» **Task to complete**
Copy out, in full, each line of the entries below that contains the word "arrow".

» **Dataset records**
┄┄┄┄┄┄┄┄┄┄

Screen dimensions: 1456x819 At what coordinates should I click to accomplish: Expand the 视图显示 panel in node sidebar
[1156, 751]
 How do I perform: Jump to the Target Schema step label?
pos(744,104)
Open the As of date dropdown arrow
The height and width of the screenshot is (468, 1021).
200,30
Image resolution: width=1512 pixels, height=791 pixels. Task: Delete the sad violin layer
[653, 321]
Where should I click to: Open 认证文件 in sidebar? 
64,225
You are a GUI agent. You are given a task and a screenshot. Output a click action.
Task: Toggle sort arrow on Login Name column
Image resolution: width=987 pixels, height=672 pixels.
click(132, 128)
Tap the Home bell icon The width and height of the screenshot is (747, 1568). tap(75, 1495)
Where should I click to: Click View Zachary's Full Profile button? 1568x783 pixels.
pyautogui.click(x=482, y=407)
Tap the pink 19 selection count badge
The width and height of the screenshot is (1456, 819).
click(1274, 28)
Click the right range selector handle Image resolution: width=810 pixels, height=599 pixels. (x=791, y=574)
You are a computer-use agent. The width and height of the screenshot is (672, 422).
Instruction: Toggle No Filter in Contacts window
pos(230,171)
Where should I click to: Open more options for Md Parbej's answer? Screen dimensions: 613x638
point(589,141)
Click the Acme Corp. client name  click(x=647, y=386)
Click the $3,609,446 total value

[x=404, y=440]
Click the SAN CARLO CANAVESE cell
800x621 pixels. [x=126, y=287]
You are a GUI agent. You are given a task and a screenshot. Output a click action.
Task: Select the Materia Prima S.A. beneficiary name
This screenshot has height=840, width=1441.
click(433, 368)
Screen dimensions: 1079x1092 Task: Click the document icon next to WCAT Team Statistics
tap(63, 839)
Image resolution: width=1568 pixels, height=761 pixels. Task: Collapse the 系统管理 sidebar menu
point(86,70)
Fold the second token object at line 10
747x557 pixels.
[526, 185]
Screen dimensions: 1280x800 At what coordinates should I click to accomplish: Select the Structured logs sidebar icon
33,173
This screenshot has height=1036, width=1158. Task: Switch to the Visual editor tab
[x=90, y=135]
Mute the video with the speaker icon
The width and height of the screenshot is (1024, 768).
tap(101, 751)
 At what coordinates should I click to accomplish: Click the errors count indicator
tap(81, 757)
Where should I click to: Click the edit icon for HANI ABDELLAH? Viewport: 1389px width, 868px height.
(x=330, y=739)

┄┄┄┄┄┄┄┄┄┄

» **Solved exercise**
Open the As of date dropdown arrow
Task: Toggle sort arrow on Login Name column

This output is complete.